Cracks are still spreading where that massive Antarctic iceberg broke free
Cracks continue to spread on the Antarctic ice shelf where a trillion-ton iceberg roughly the size of Delaware broke free in July, scientists say. If these new cracks manage to shake loose key, stabilizing parts of the ice shelf, it’s possible that the ice shelf could collapse. That could speed the flow of Antarctic ice to the sea and cause sea levels to rise.
On July 12th, 2017, a deep fissure cleaved a 2,500-square-mile iceberg off of the Larsen-C ice shelf in Antarctica. Satellite images show the iceberg has drifted about three miles since it broke free, and smaller ice chunks have crumbled from both the ice shelf and the iceberg.
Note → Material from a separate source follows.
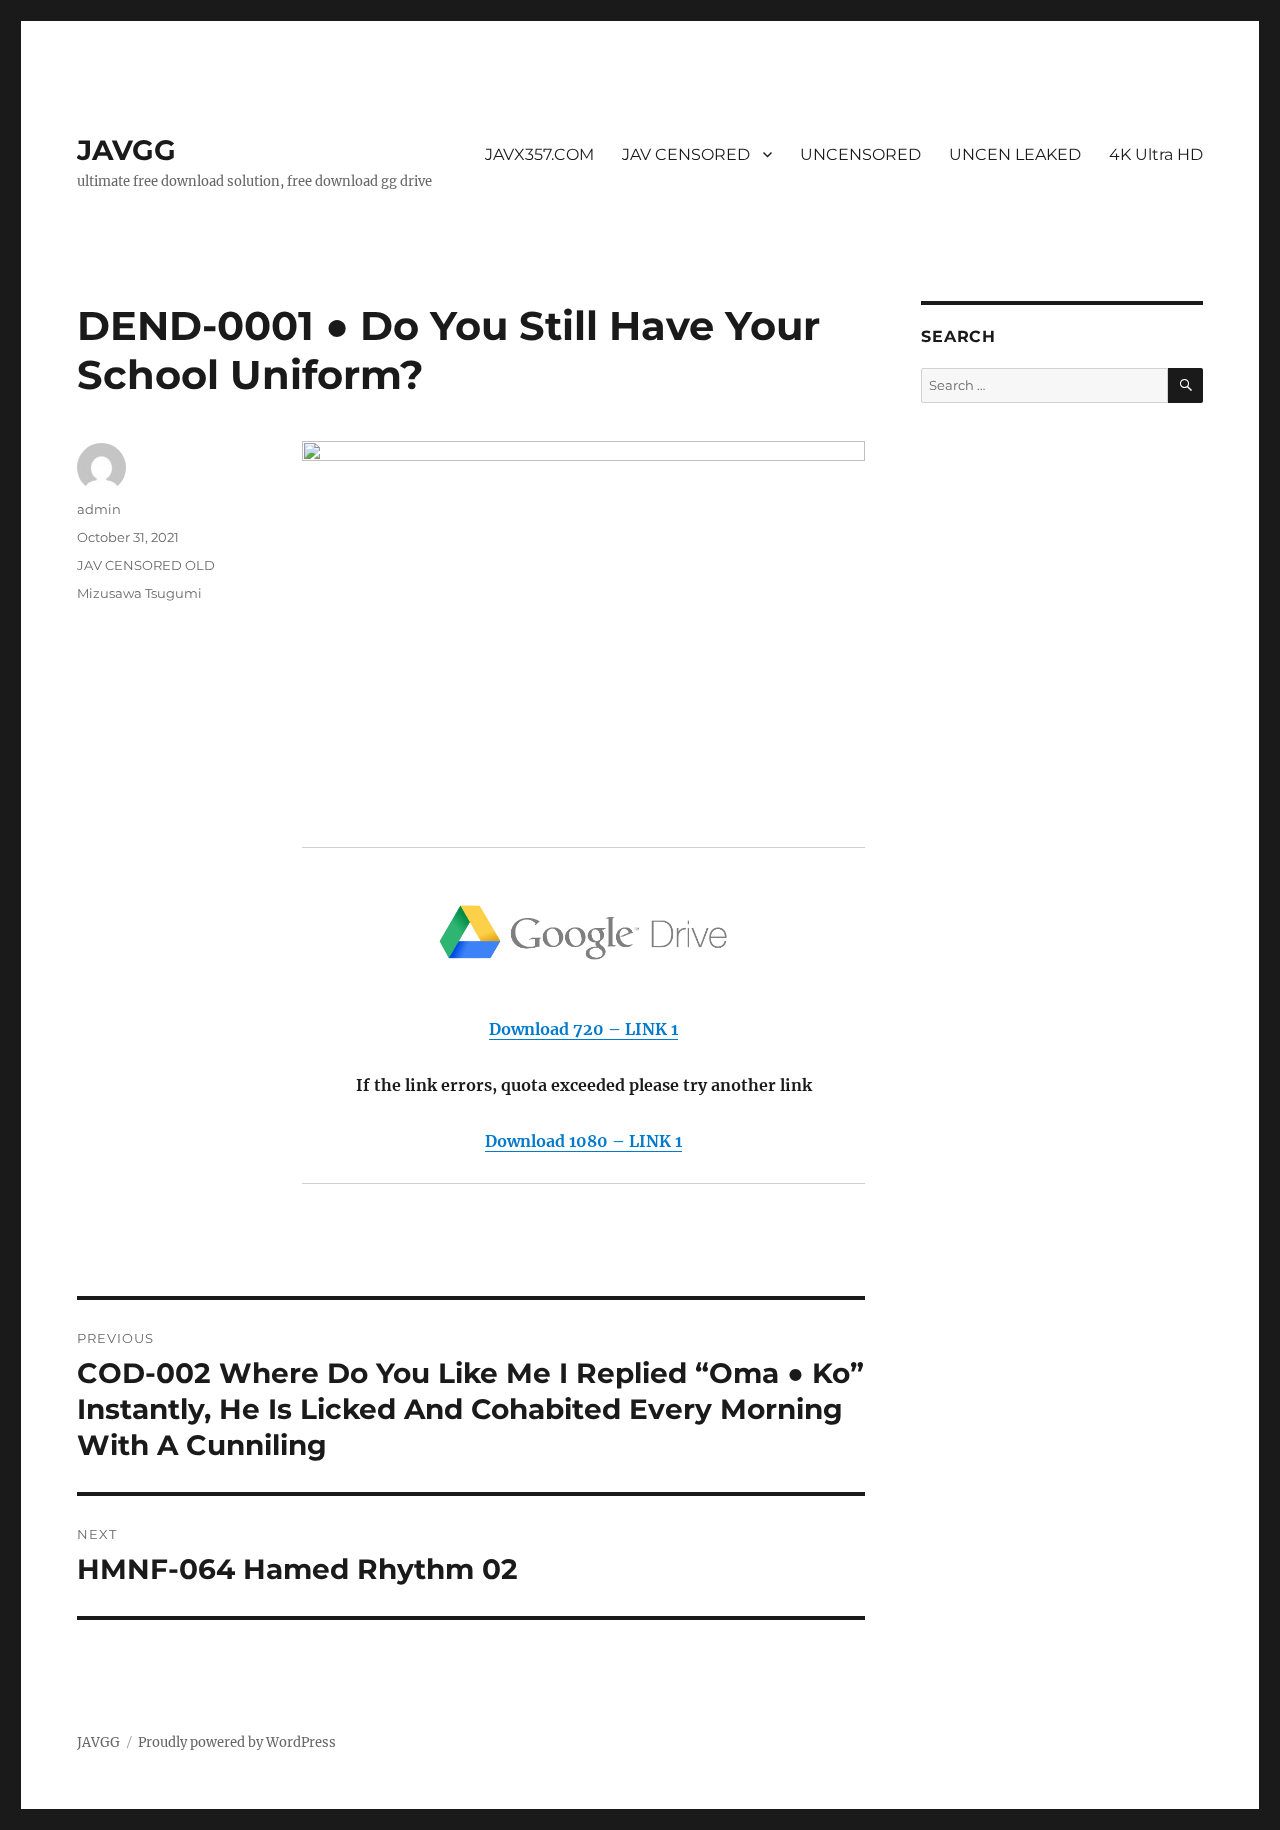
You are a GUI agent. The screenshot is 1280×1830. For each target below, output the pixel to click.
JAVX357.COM (539, 154)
Now, scientists Anna Hogg at the University of Leeds and Hilmar Gudmundsson from the British Antarctic Survey want to know what losing such a massive chunk of ice will mean for the rest of the Larsen-C ice shelf. So they’re keeping watch via satellite, spelling out their next steps in an article published today in the journal Nature Climate Change.
Ice shelves form when a land-based ice sheet dips into very cold ocean waters. Glaciers flowing off the landmass keep adding to the ice shelf, pushing it away from land until the ice wedges up against an underwater bump or ridge. That anchors the floating ice shelf, and turns it into a kind of cork that prevents the ice behind it from flowing into the ocean, Hogg told The Verge.
Sometimes, parts of the ice shelf break off to form icebergs — a process known as calving that’s a perfectly normal part of an ice sheet’s life cycle. Icebergs don’t contribute to sea level rise because they’re already floating on the ocean’s surface. But occasionally, when an iceberg calves, it might loosen the ice shelf’s connection with its anchor — essentially popping that frozen cork and letting the ice flow more freely from land into the sea. That’s what boosts sea levels, Hogg says. “That will be the thing that changes this from a natural event that’s occurring all the time into something that has real implications for people living in other parts of the globe.”
Scientists don’t know yet whether this massive iceberg was the cork for the Larsen-C ice shelf — and it’s too early to say that the iceberg’s calving is cause for concern. “One iceberg coming off an ice shelf doesn’t mean that ice shelf is about to collapse,” says Helen Fricker, a geophysicist at the Scripps Institution of Oceanography. “But what are the effects of the calving event on the ice shelf that’s left behind? That’s a really important thing to look at,” Fricker says.
That’s why Hogg and her colleagues plan to take satellite images of the ice sheet that capture ripples and creases in the ice’s surface. By measuring how quickly these crevasses move towards the water’s edge, the scientists can calculate how quickly the ice is flowing. “So, if you were to animate it, it literally does look like a river flowing — but we’re just doing it over a longer period of time,” Hogg says. If the ice sped up after the iceberg broke away, that could mean the massive iceberg had been important for anchoring the ice shelf.
But, Hogg adds, it’s also possible that the cork is still in place — but the cracks spreading along the edge of the ice shelf could yet dislodge it. “Although this one iceberg has calved off, the story might not be over,” she says. “So we’ll be constantly looking at ice speeds over the next months to years to really appreciate the picture that’s constantly evolving on Larsen-C.”